I want to check convergence of
$$\sum_{n =1}^\infty\frac{ \cos(iz)^n}{n}$$

My work so far

Let $x = \cos(iz)$. Then we are interested in series $\sum_{n=1}^\infty\frac{x^n}{n}$

Assume that $a_n = \frac 1 n$. We have that reverse of convergence radius equals to:

$$\frac 1 R = \lim_{n \rightarrow \infty} \frac{|a_{n+1}|}{|a_n|} = \lim \frac{n}{n+1} = 1 \Rightarrow R = 1$$

We see then that it will converge for $x \in B(0, 1)$ i.e. $|x| < 1 \Leftrightarrow|\cos(iz)| < 1 \Leftrightarrow |\cos(ix - y)| < 1$

We know that

$$|\cos(x + iy)|^2 = \cos^2x + \sinh^2y$$

So we have that series converges when:

$$\sqrt{\cos^2(-y) + \sinh^2x} < 1 \;\;\;\;\;\;\;\;\;\;\; (1)$$

And diverge when $\sqrt{\cos^2(-y) + \sinh^2x} > 1$. We have to manually check case when radius equals to $1$. In other words $|x| = 1 \Rightarrow x = e^{i\alpha}$

We are interested in sum $$\sum_{n =1}^\infty \frac{e^{ni\alpha}}{n}$$

I wanted to show somehow that this series converge. I was thinking about Dirichlet test - the only thing that is not obvious is boundness of partial sums: $\sum_{n =1}^N e^{ni\alpha}$.

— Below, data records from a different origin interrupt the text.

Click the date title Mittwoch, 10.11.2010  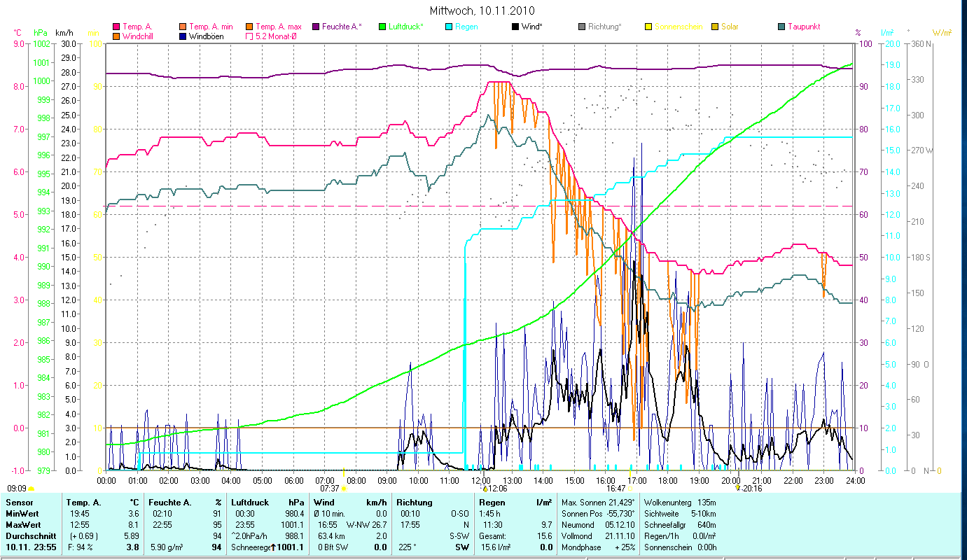[483, 11]
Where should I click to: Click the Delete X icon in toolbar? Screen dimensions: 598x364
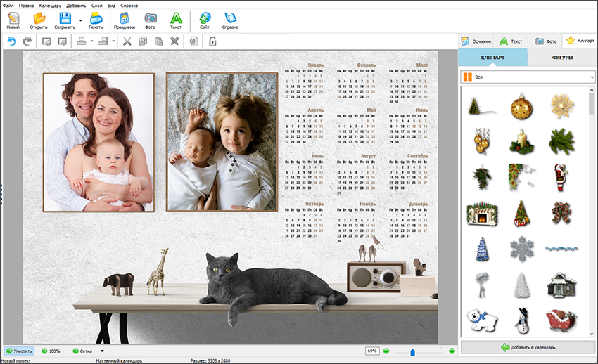point(174,41)
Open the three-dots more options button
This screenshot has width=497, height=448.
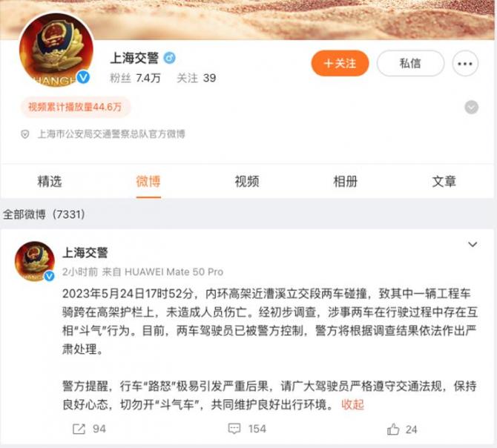click(x=465, y=64)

In other words I want to show that:

$$\exists_{M \in R}: \sum_{n = 1}^N e^{n i \alpha} \le M \Leftrightarrow e^{i \alpha} \cdot \frac{1 - e^{N i \alpha}}{1 - e^{i \alpha}} \le M \;\;\;\;\;\;\;\; (2)$$

But I'm not sure how can I prove it.

Questions

$(1)$ I have question about my condition of convergence i.e. $\sqrt{\cos^2(-y) + \sinh^2x} < 1$. Can I simplify it somehow?

$(2)$ Is this sequence bounded? If yes, could you please help me proving so?

Solution 1:

If $e^{i\alpha}=1$ then $ \sum\limits_{k=1}^{n} \frac { e^{ik\alpha}} n=\sum\limits_{k=1}^{n} \frac 1 n$ which is unbounded. Also, $ \sum\limits_{k=1}^{\infty} \frac { e^{ik\alpha}} n$ diverges . If $e^{i\alpha}\neq 1$ then $|e^{i \alpha} \frac {1-e^{iN\alpha}} {1-e^{i\alpha} }| \leq \frac {1+1} {|1-e^{i\alpha}}|$.

For (1) I don't think you can simplify it further.